Is there intelligent life in Washington, D.C.? Recent legislative shenanigans notwithstanding, it seems cooler heads are finally prevailing on Capitol Hill. Witness last week's decision to cut funding for the poorly conceived plan to replace the Army's fleet of 140,000 Humvees with monstrous, heavily armored, gas-guzzling "Joint Light Tactical Vehicles."

On Friday, a Senate defense subcommittee recommended that JLTV be terminated entirely. This vote came just weeks after an analogous subcommittee in the House recommended cutting $50 million from the program's development funding, and observed that "the operational niche to be filled by the JLTV appears to be shrinking." In voting to eliminate funding entirely, one senator went a step further, and said the JLTV's reason for being has quite simply "evaporated."

Lessons from history
I'll say. Depending on whom you ask, the Army's circa-2008 JLTV program was originally estimated to cost anywhere from $20 billion to $70 billion. Inaugurated at a time when un-armored U.S. Humvees in Iraq were getting turned into scrap metal at a frightening rate, the plan aimed to replace the Humvee fleet with more survivable armored trucks that could be used anywhere.

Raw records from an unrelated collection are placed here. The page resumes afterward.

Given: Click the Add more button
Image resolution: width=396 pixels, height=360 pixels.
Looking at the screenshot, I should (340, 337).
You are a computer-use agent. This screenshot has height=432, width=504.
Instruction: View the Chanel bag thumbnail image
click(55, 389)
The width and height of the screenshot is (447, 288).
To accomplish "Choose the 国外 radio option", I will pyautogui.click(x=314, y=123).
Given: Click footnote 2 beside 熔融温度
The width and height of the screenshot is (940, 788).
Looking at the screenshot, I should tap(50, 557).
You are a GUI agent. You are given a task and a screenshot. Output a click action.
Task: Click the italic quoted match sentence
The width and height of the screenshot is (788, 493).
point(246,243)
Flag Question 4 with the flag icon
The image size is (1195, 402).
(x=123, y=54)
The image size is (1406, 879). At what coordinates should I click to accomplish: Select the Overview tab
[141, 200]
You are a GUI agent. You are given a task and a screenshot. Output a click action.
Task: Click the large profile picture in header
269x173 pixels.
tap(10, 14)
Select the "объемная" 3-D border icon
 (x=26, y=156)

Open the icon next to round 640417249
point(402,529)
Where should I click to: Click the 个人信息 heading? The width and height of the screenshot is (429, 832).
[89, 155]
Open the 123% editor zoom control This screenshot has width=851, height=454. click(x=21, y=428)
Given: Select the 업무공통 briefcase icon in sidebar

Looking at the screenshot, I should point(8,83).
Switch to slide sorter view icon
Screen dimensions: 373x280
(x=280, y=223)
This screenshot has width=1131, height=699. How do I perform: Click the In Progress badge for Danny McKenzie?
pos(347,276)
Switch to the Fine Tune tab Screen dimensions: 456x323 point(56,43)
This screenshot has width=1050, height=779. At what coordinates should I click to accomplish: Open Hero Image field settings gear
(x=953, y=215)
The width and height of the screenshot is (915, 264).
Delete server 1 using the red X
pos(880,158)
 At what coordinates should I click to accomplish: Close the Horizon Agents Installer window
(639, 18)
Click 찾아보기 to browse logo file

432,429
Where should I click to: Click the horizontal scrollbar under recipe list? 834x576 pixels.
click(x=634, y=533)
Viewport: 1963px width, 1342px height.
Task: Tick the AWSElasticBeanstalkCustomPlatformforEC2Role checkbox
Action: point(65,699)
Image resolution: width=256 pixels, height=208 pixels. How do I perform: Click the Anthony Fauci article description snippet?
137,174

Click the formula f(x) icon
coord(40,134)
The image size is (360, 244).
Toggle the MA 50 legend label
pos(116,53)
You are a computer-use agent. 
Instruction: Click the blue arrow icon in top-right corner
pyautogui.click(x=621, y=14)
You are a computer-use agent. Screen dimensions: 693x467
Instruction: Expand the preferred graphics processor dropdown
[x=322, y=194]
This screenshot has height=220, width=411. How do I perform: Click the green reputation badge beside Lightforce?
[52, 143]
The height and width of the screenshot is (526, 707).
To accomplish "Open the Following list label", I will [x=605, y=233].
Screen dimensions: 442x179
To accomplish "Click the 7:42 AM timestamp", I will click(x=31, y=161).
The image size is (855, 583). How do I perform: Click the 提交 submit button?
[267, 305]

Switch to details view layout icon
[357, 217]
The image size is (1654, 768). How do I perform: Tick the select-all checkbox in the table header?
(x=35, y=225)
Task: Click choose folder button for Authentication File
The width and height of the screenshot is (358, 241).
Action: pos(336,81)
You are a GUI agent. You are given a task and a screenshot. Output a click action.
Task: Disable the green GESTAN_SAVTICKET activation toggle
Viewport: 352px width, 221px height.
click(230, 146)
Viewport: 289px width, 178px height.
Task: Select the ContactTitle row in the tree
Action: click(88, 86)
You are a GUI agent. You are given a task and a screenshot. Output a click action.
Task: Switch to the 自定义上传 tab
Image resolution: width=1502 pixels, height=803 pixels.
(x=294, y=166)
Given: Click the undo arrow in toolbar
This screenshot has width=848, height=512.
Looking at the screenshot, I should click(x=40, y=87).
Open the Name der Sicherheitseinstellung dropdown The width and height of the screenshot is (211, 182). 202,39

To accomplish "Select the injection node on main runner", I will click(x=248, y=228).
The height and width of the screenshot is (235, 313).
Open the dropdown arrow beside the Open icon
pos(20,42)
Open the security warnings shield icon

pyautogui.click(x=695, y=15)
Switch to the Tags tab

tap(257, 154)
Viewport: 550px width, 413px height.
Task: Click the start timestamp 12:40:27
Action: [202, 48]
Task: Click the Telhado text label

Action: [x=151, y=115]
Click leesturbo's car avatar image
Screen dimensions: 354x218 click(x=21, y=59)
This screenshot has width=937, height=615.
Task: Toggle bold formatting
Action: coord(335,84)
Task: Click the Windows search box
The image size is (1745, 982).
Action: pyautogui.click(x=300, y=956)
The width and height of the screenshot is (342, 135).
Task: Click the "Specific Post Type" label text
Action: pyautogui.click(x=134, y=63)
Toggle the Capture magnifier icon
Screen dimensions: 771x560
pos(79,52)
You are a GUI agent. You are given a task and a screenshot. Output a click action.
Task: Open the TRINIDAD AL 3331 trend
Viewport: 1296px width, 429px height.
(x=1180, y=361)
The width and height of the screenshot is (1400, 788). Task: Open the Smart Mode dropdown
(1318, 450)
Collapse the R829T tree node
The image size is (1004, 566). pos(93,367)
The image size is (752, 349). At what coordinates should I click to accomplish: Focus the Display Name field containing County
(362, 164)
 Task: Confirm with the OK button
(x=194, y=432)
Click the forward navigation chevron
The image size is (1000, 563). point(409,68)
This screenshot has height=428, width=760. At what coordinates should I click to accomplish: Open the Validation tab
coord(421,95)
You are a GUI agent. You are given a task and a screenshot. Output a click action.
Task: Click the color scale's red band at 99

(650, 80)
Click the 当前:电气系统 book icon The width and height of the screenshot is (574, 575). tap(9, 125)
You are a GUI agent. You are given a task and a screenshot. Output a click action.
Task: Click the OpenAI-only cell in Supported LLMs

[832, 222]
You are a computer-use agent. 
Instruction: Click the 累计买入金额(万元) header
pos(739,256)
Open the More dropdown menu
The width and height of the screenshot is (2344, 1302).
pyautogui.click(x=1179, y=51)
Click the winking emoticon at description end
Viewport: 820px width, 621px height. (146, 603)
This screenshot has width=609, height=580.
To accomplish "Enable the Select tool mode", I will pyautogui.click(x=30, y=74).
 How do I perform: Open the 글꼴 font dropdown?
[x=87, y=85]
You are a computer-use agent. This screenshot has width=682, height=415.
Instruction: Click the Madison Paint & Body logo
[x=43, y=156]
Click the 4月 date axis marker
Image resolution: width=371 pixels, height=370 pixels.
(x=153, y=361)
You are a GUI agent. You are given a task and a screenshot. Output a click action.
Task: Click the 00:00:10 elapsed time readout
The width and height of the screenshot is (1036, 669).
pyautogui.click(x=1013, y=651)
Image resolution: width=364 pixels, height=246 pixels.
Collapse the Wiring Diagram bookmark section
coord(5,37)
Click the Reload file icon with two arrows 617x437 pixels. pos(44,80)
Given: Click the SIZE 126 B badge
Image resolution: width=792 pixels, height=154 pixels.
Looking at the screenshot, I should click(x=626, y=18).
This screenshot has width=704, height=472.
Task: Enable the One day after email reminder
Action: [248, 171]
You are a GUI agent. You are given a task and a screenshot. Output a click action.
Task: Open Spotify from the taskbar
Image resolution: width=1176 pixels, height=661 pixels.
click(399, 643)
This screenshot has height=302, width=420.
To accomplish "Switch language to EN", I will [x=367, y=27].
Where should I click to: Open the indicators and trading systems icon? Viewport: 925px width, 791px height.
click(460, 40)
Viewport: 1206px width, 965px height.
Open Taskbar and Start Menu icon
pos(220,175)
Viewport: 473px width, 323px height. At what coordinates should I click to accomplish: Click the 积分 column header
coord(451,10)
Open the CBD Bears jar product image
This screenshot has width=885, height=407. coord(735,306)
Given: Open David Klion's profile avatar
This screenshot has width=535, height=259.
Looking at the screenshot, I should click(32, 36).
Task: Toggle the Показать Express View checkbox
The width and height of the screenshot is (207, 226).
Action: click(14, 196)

Unfortunately, armor weighs a lot -- and loading armor on top of scores of already fuel-inefficient uber-jeeps would use a lot of gas. When you add in the plan to ultimately remove these "JLTVs" from combat, and retask them with ferrying soldiers and supplies around Stateside, well, the idea never made much sense to me.

This didn't prevent firms like Force Protection (Nasdaq: FRPT), Boeing (NYSE: BA), Northrop Grumman (NYSE: NOC) and Oshkosh (NYSE: OSK) from bidding to fulfill the Pentagon's wishes, of course. Nor did it prevent AM General and General Dynamics (NYSE: GD); Navistar (NYSE: NAV) and BAE Systems; and Lockheed Martin (NYSE: LMT) and BAE from winning the contract.

But now it appears all of these companies are out of luck. While lobbyists will struggle to save the program, recent cost estimates suggest that at "only" $350,000 per truck, times a reduced fleet size of 50,000 JLTVs for the Army, and 5,000 more for the USMC, JLTV would still cost taxpayers $19.2 billion. For a product the Army no longer needs in Iraq, can't use in the mountains of Afghanistan, and which makes simply no sense to drive Stateside, that number is totally out of whack.

And Congress was right to whack the program.